Prendiamo allora la parola peccato, che è offesa a Dio e trasgressione della legge divina. Sant'Agostino definiva il peccato Aversio a Deo et conversio ad creaturas, un voltare le spalle a Dio per dirigere la propria intenzione agli uomini, volgendosi dal bene immutabile, che è Dio, ad un bene commutabile - sostituibile - con altri beni, come è proprio delle creature. Oggi, nella predicazione, è sempre più difficile che si parli di peccato, sostituito da termini più politically correct come «fragilità», «non raggiunta maturità», «caduta» oppure, molto più frequentemente, non se ne parla proprio più.
Il mutamento sostanziale nella dottrina della Chiesa e le conseguenze fatali che la sparizione del concetto di peccato e di colpa comportano anche nella società furono colte con lucidità da Benedetto XVI: «Il tema del peccato è uno dei temi su cui oggi regna un perfetto silenzio. La predicazione religiosa cerca di evitarlo accuratamente. Il teatro e il cinema utilizzano il termine in senso ironico o come tema di intrattenimento. La sociologia e la psicologia cercano di smascherarlo come un'illusione o un complesso. Persino il diritto tenta di fare sempre più a meno della nozione di colpa e preferisce servirsi di una terminologia sociologica che riduce l'idea di bene e di male a un dato statistico e si limita a distinguere tra comportamento normale e comportamento deviante. Ciò implica che le proporzioni statistiche possono anche capovolgersi: quel che oggi è la deviazione può diventare la regola, anzi forse bisogna addirittura tendere a fare della deviazione la norma. Riducendo così tutto alla quantità, la nozione di moralità scompare».

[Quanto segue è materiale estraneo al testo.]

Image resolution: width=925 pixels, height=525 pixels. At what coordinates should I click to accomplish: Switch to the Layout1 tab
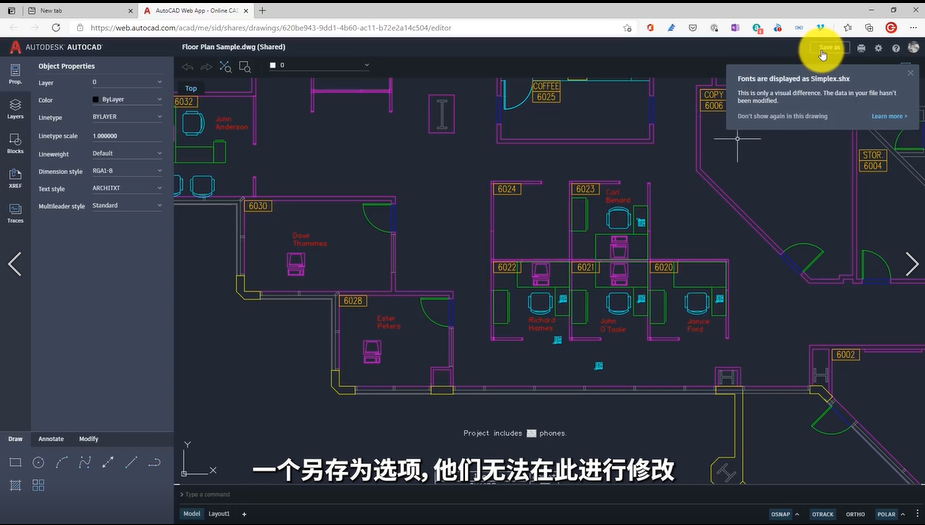pyautogui.click(x=219, y=514)
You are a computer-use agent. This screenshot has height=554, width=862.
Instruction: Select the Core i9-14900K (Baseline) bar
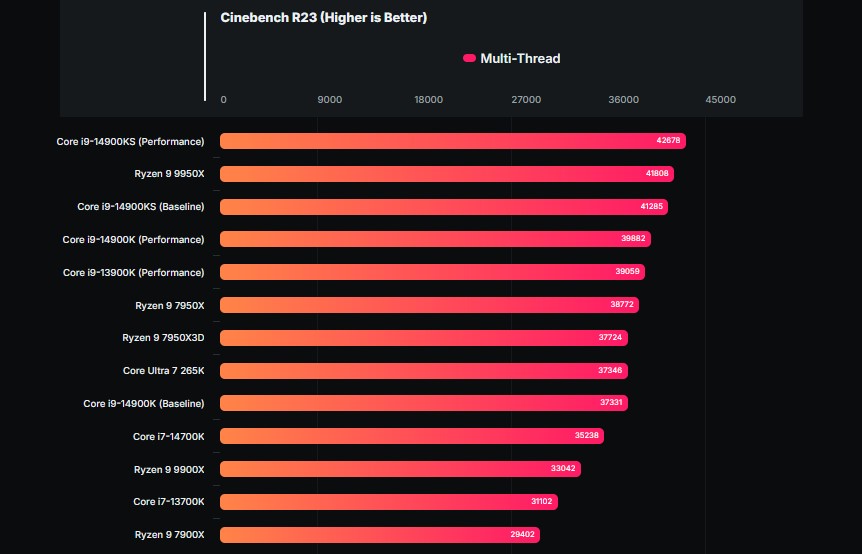tap(423, 403)
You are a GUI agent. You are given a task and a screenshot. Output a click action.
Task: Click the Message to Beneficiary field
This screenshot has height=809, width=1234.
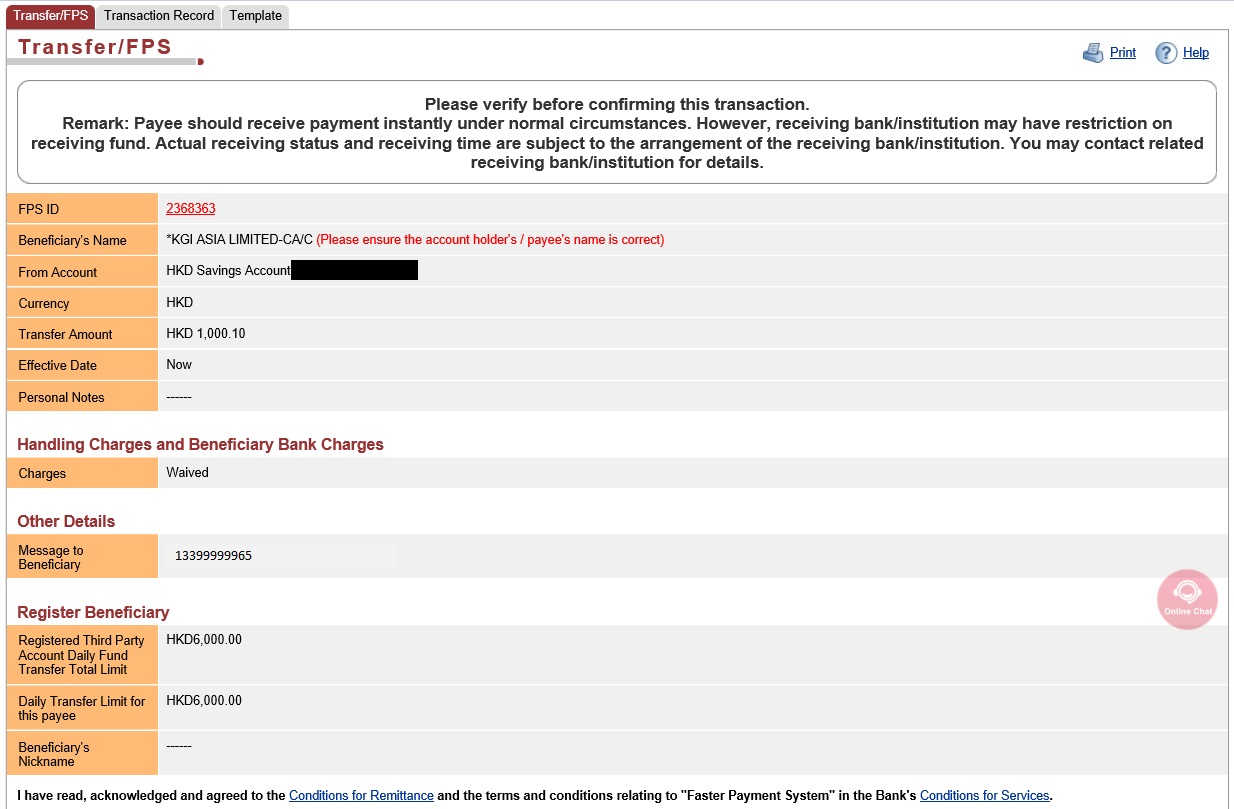tap(278, 556)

Vengono in mente le parole di Raskol'nikov, il protagonista di Delitto e castigo di Fedor Dostoevskij, sull'uomo odierno che «non conosce alcuna misura, non vuole riconoscerne alcuna perché vede in essa una minaccia alla propria libertà».
Perso il senso del peccato e non sapendo più cosa sia, oggi quei pochi che ancora vanno a confessarsi - lo dicono i preti - non sanno più cosa dire. Nell'epoca del narcisismo di massa ci si sente in colpa per non essere riusciti a dimagrire, non apparire come si vorrebbe essere, non suscitare attenzioni negli altri, non avere i mezzi per togliersi ogni soddisfazione, etc., ma non per aver trasgredito il Decalogo, che secondo la visione cristiana ci priva della libertà, perché il tema del peccato è proprio quello della libertà.